(SOURCE DATA)

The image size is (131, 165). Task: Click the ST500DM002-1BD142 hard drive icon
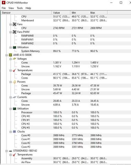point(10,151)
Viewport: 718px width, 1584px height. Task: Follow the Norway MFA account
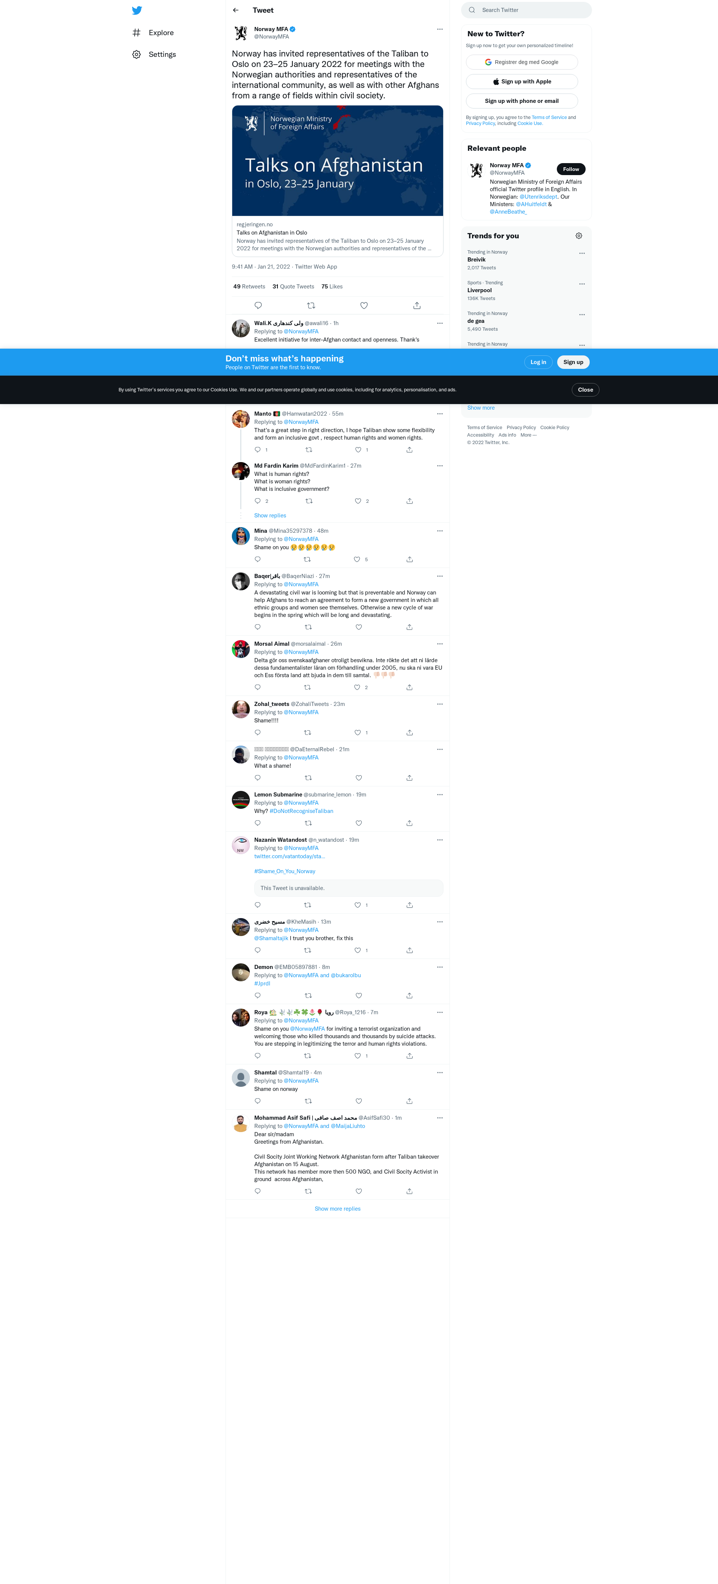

(End SOURCE DATA)
(SOURCE DATA)

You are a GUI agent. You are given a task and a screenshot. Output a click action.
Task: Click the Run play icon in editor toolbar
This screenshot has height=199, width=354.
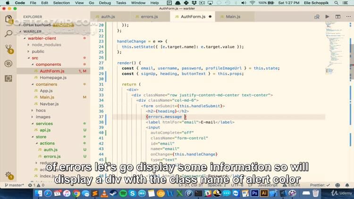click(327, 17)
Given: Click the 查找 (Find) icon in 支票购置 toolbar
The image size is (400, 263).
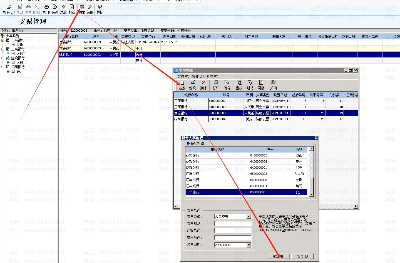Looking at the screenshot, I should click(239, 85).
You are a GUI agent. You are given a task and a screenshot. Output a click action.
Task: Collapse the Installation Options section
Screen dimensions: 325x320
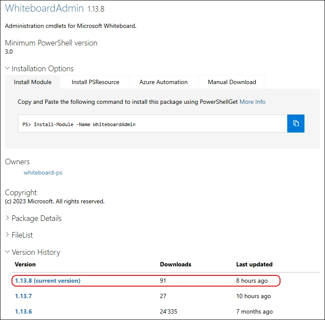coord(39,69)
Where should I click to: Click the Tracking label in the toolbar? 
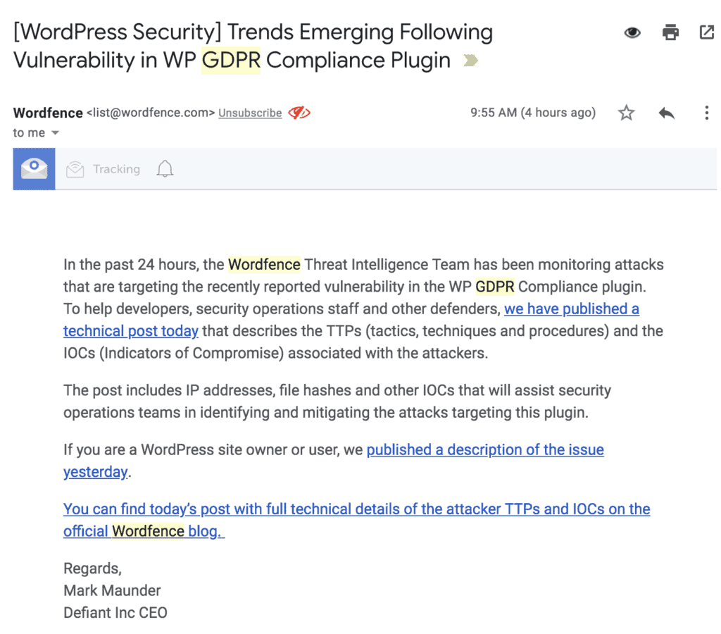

(End SOURCE DATA)
(SOURCE DATA)

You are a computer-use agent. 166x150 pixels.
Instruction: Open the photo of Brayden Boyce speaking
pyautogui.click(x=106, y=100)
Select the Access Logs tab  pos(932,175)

(End SOURCE DATA)

Transcribe, exactly and without pictures, everything in the data from the line with "Screen dimensions: 325x320" down to the line with "Where should I", both included.

Screen dimensions: 325x320
coord(39,69)
Where should I click to: Click the Tracking label in the toolbar? 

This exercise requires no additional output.